Three forms of the Erdős-Dushnik-Miller Theorem
Paul Howard, Eleftherios Tachtsis
TL;DR
The paper advances the understanding of the Erdős-Dushnik-Miller theorem in the absence of the axiom of choice by distinguishing three inequivalent EDM forms: $\mathsf{EDM_{DM}}$, $\mathsf{EDM_{BG}}$, and $\mathsf{EDM_{T}}$. It establishes a compact trichotomy of EDM forms in the ZF weak-choice hierarchy, and uses Fraenkel-Mostowski models to separate these forms from various weak choice principles, mapping where EDM variants sit relative to PC and AC. The results include proving EDM$_{DM}$ is equivalent to AC, EDM$_{BG}$ and EDM$_{T}$ relations in several FM models, and identifying models where EDM variants withstand or fail under symmetry constraints.

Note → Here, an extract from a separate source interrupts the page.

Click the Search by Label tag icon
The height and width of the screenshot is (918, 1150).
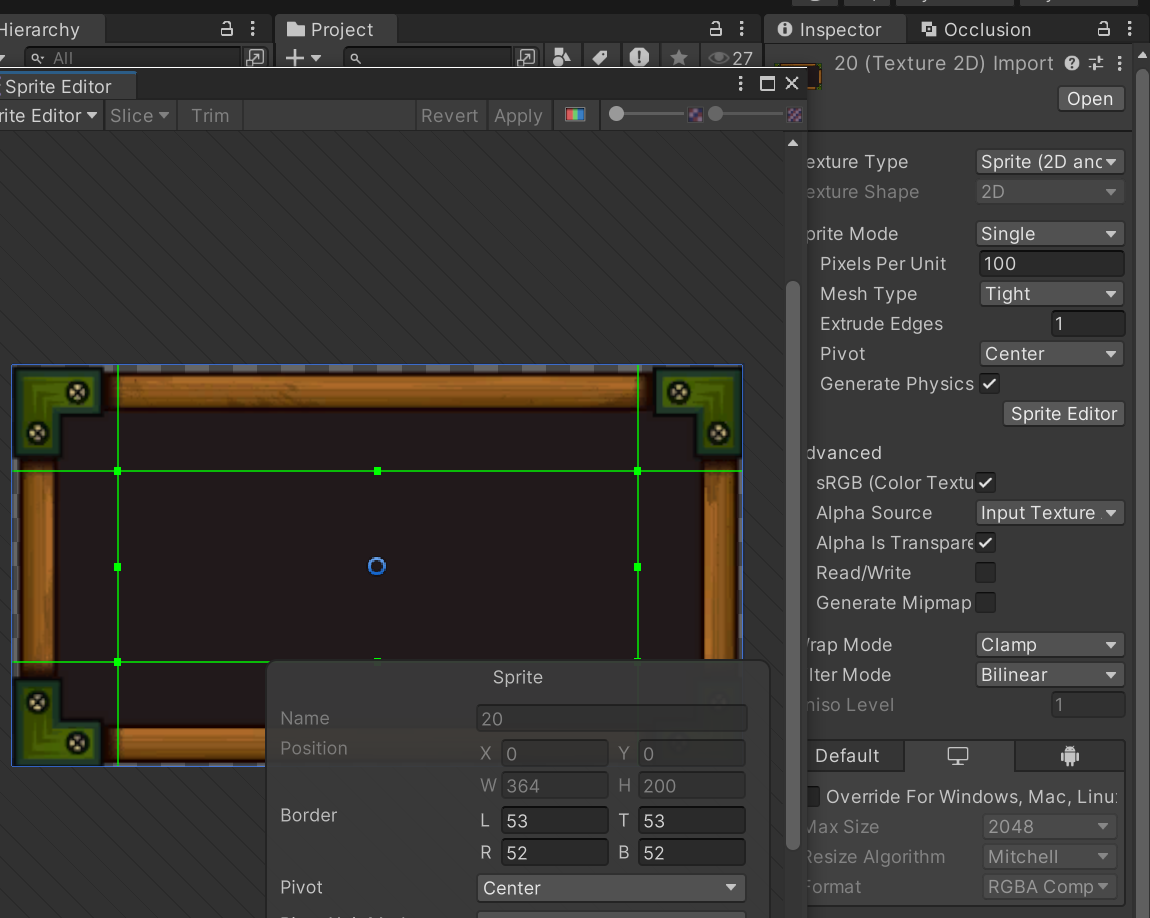(x=600, y=58)
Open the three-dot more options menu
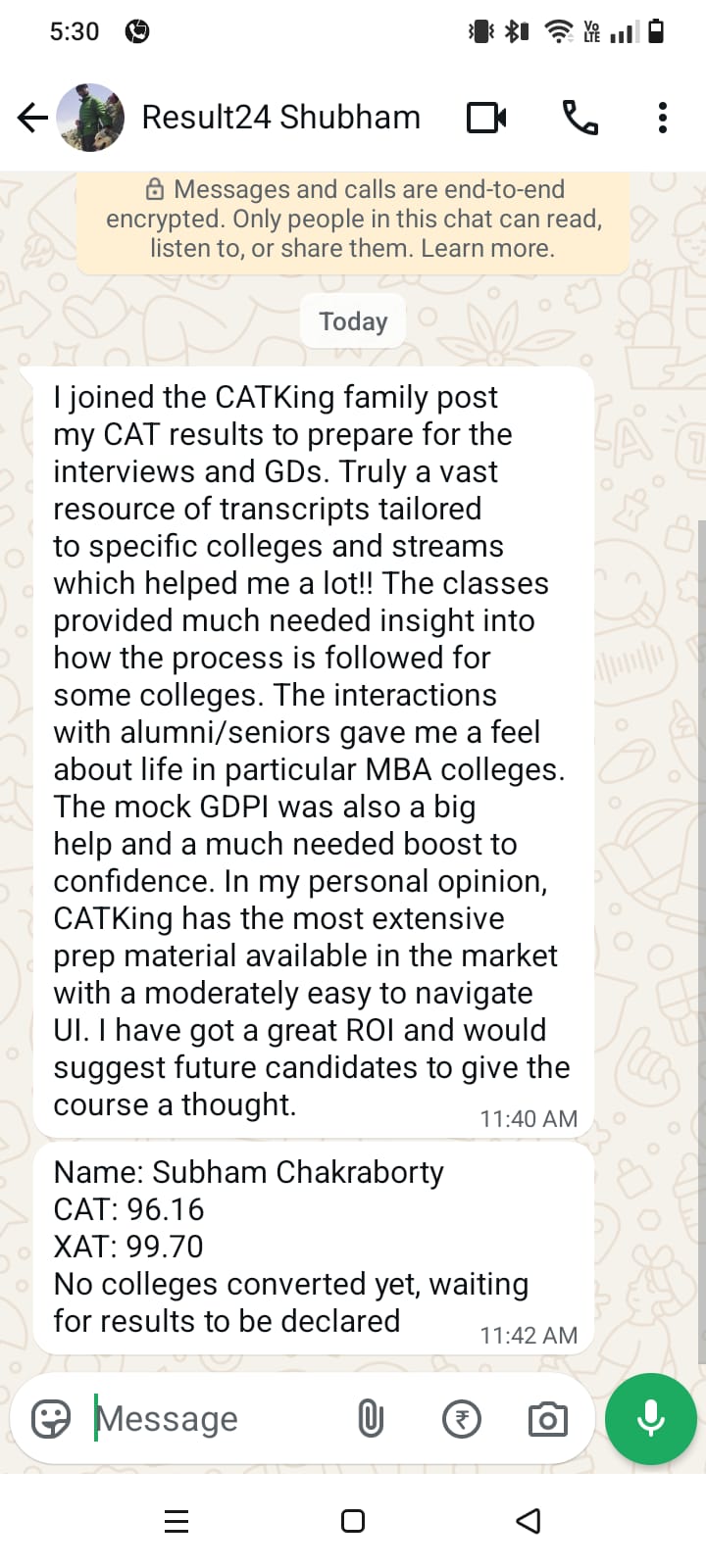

The work provides a detailed landscape of how EDM interacts with PC inequalities, UT, and AC in multiple FM constructions, yielding both proven separations and several open questions. Overall, the findings deepen the classification of EDM strength without AC and illuminate the model-theoretic boundaries of weak choice principles.
Abstract
We continue the study of the Erdős-Dushnik-Miller theorem (A graph with an uncountable set of vertices has either an infinite independent set or an uncountable clique) in set theory without the axiom of choice. We show that there are three inequivalent versions of this theorem and we give some results about the positions of these versions in the deductive hierarchy of weak choice principles.